### DATA TO PROCESS
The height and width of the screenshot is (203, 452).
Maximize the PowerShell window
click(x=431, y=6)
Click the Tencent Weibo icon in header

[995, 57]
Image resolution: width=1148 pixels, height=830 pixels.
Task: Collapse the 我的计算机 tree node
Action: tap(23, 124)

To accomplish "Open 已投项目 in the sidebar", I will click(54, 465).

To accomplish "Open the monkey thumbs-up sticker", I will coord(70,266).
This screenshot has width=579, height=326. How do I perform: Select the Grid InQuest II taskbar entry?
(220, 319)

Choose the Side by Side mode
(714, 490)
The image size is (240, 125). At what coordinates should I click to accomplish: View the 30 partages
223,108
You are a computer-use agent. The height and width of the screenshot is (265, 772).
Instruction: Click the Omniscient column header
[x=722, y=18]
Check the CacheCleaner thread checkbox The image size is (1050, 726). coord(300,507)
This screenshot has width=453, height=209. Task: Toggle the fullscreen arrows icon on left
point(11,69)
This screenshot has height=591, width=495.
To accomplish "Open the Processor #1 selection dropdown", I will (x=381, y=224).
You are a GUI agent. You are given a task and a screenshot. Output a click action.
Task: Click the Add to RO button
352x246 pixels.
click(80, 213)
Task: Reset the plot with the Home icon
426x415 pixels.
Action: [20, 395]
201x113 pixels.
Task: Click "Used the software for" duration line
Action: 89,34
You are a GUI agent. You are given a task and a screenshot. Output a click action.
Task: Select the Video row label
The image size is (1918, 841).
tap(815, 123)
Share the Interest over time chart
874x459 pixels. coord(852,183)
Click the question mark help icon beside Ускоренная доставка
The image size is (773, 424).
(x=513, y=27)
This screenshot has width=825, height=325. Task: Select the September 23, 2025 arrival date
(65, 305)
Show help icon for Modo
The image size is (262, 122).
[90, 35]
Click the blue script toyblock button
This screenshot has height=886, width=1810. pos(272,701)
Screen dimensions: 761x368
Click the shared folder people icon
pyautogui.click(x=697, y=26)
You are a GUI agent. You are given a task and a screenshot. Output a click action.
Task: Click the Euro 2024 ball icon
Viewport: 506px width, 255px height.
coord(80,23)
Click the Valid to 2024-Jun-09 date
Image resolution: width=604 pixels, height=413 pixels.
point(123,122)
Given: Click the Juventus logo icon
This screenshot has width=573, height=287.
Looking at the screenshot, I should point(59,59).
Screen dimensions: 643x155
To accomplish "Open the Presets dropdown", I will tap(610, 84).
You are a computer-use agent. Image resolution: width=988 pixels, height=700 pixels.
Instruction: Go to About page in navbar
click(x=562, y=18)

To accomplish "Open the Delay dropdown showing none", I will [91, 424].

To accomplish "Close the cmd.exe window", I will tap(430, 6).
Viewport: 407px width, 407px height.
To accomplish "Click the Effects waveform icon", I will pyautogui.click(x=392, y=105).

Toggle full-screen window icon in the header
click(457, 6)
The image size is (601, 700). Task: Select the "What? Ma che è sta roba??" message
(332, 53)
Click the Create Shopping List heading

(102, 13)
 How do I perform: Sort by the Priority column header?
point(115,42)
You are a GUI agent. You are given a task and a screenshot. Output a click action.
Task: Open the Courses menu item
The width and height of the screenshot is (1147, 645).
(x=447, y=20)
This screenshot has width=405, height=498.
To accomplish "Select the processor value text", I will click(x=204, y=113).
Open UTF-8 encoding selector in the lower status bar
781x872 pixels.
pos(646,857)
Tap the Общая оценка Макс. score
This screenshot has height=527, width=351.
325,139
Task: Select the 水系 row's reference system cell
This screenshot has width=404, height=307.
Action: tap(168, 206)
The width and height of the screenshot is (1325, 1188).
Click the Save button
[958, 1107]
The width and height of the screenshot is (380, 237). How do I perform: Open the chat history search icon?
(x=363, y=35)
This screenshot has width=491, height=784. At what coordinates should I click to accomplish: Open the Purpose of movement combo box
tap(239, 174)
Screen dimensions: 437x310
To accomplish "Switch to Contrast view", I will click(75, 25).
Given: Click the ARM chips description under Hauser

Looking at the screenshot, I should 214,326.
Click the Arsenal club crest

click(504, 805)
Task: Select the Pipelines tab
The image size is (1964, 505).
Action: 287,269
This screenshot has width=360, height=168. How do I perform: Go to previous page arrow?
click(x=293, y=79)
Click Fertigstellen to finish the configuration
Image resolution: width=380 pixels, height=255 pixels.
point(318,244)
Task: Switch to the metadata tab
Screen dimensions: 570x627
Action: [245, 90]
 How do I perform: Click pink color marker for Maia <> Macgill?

### WORK ITEM
Lines before the one containing "Screen dimensions: 437x310" are not wanted; please set down that line and every line after it through the end of the material, exactly.

### OUTPUT OF THE EXERCISE
Screen dimensions: 437x310
To accomplish "Switch to Contrast view", I will click(75, 25).
Given: Click the ARM chips description under Hauser

Looking at the screenshot, I should 214,326.
Click the Arsenal club crest

click(504, 805)
Task: Select the Pipelines tab
The image size is (1964, 505).
Action: 287,269
This screenshot has width=360, height=168. How do I perform: Go to previous page arrow?
click(x=293, y=79)
Click Fertigstellen to finish the configuration
Image resolution: width=380 pixels, height=255 pixels.
point(318,244)
Task: Switch to the metadata tab
Screen dimensions: 570x627
Action: [245, 90]
 How do I perform: Click pink color marker for Maia <> Macgill?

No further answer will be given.